I’m struck by how powerful the urge is, how much and how many people want to go. It’s truly wonderful.

For those of us who came of age since the ’67 war, Israel has always been there. We tend to take it for granted, including access to the Western Wall. We forget that it wasn’t always so. We forget the arduous journeys our ancestors made to visit the land and we complain about the length of our flights (which seem to be getting shorter all the time), the uncomfortable seats or the lousy movies. We forget to be grateful for the privilege of going, we forget to be in awe of the opportunity.

I myself am guilty as charged. In the 10 years immediately leading up to Covid, my husband and I each made approximately 34 trips to Israel, mostly together but some separate, mostly business but a few personal. We felt drained, wrung out – did we really have to go back to Israel again? (Just in fairness, even with the direct flights, it is a long trip from LA although, as mentioned, short compared to those treks of our forbearers.)

I’m embarrassed by that now; I'm yearning to get on a plane (even though I hate flying) and get back to Israel. I’m willing to put up with the chaos at the airport and other discomforts in order to have the chance to walk those familiar streets, eat in those familiar restaurants (I hope they’re still in business), patronize those familiar stores (only as an act of kindness to make up for their lost business of course!) and to pour my heart out at the Western Wall.

Missing that opportunity helps me experience a tiny taste of the mourning of Tisha B’Av. Even though the Temple isn’t standing (and that’s a big “even though”!), it’s been a comfort to pray at the Kotel, to let the tears flow and to feel the connection to the Almighty. He always hears our prayers but when I stand at the Kotel, I know He’s hearing them. My soul feels at peace.

Being deprived of that experience for the past two years has created a void, a space that seeks filling. Yes, God is available everywhere, but we imperfect and material human beings benefit from having a physical place where connection is more possible, more tangible, more vibrant, more real.

This year, as we deepen our mourning for our destroyed Temple, I feel both a greater connection to and experience of the loss as well as a greater sense of hope. Not just hope because the airports are open, not just hope because the government says it won’t impose any further restrictions and will soon lift those indoor mask requirements, not just hope because I’m planning to come with a group of women in October (God willing), but hope because I see the desire, the urgent wishes of my fellow Jews, religious and non-religious, to return to Israel. I see how much we have all missed it. I see how much we are all eager to go. I see how we are all trying to cut through the red tape, to jump through hurdles (and repeated rapid COVID and serology tests) just to get there. I see how much Israel means to all of us.

And if I see it, so does the Almighty. We are taught that if you don’t mourn the Temple, you won’t merit to see it rebuilt.
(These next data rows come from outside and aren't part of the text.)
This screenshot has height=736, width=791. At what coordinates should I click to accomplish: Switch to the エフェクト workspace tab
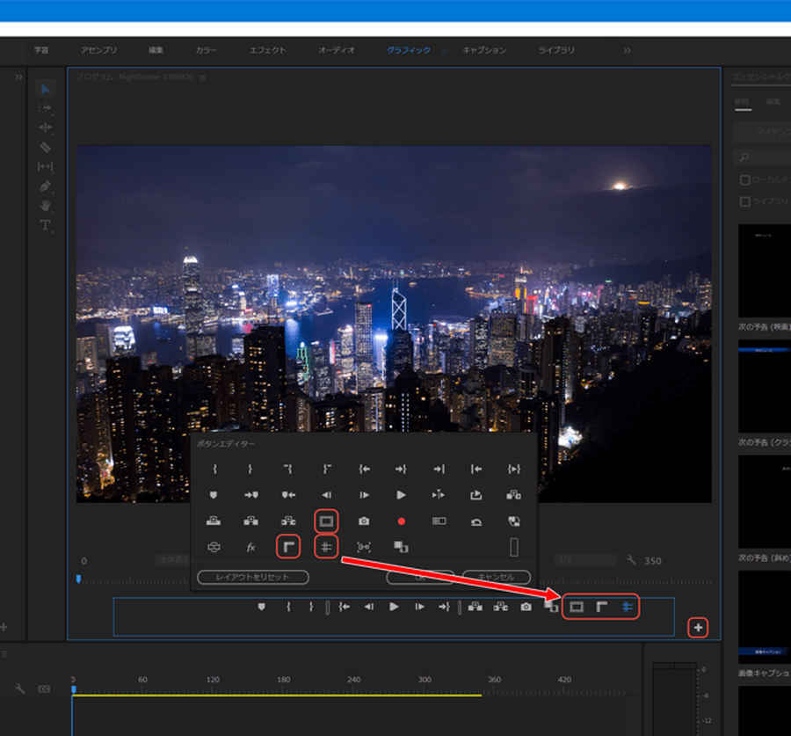point(267,50)
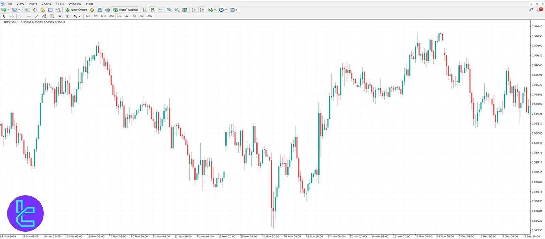This screenshot has width=545, height=239.
Task: Open the chat notifications icon
Action: (540, 10)
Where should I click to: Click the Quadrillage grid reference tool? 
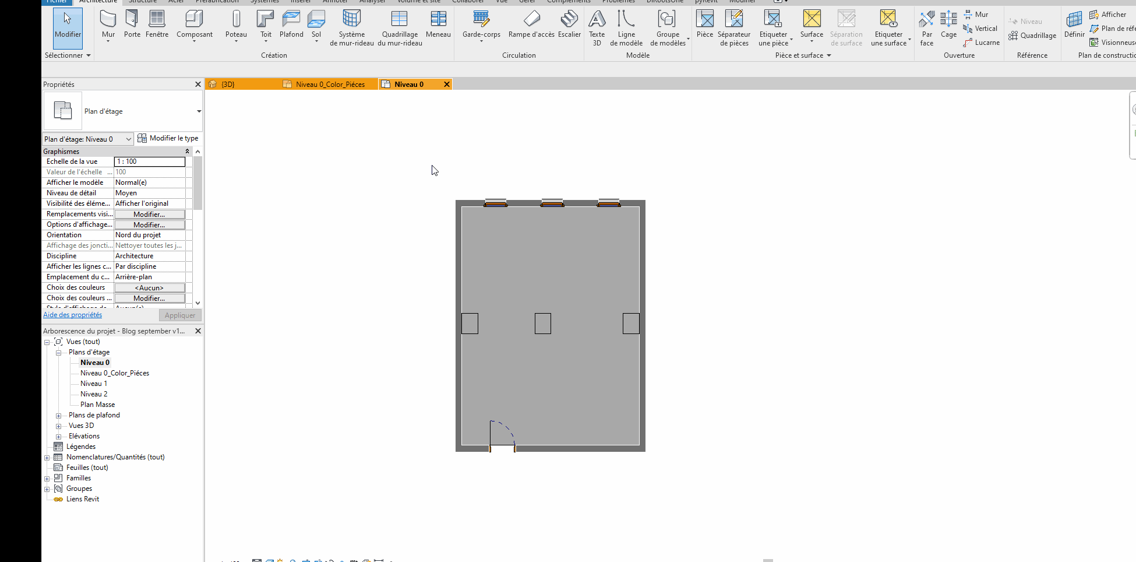click(1032, 36)
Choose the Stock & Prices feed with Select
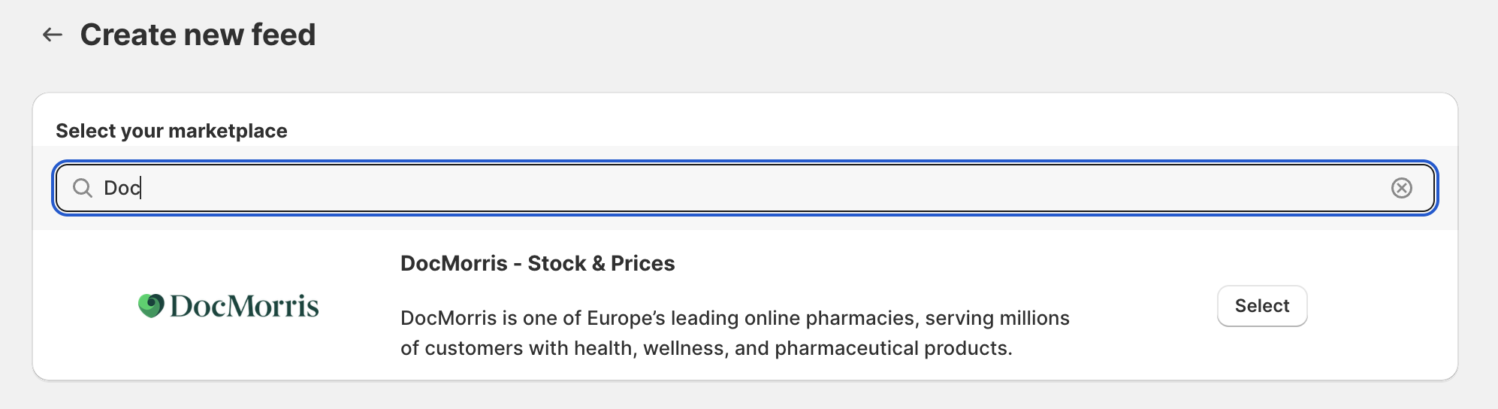 point(1262,306)
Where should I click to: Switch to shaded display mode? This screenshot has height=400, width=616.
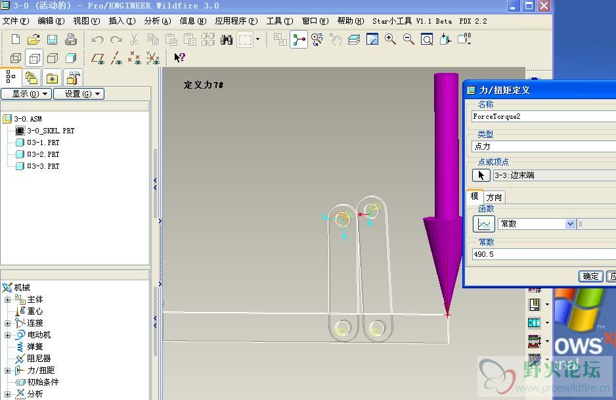click(71, 58)
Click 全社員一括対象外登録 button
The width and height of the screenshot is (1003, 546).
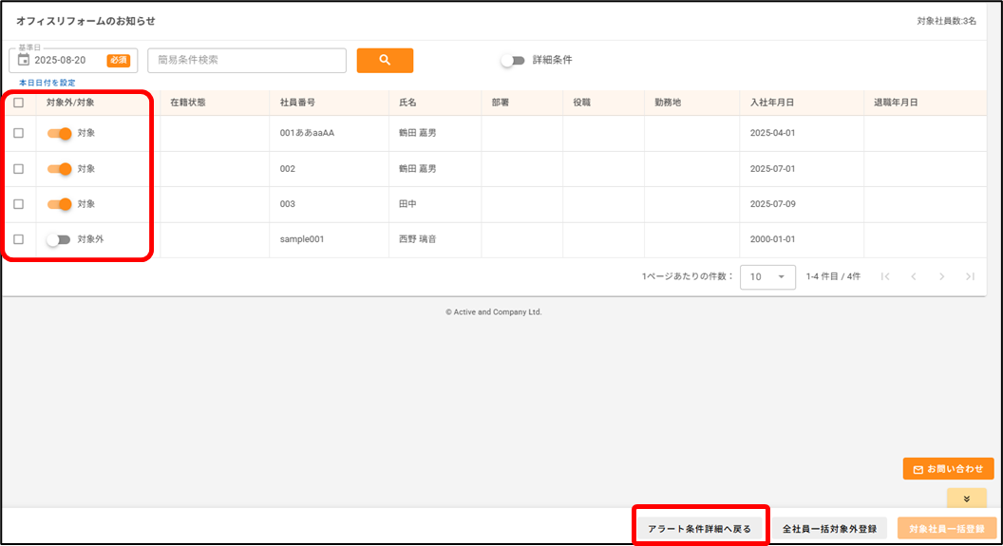(x=829, y=529)
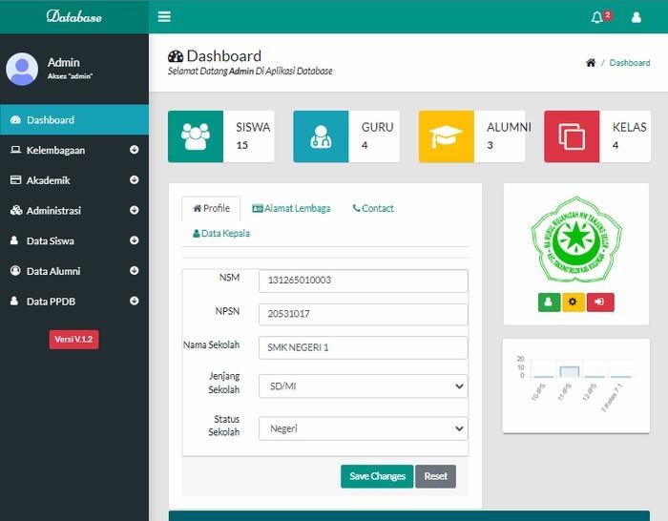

We are all mourning the missed opportunities to go to Israel and eagerly anticipating a future trip. It may not be perfect mourning but the Almighty is a loving Father who recognizes that His children are imperfect but that we are trying. And perhaps, please God, given the challenges of our time, it will be enough.

May the Temple be rebuilt speedily in our days (and may the bureaucracy at Ben Gurion airport be reduced as well!).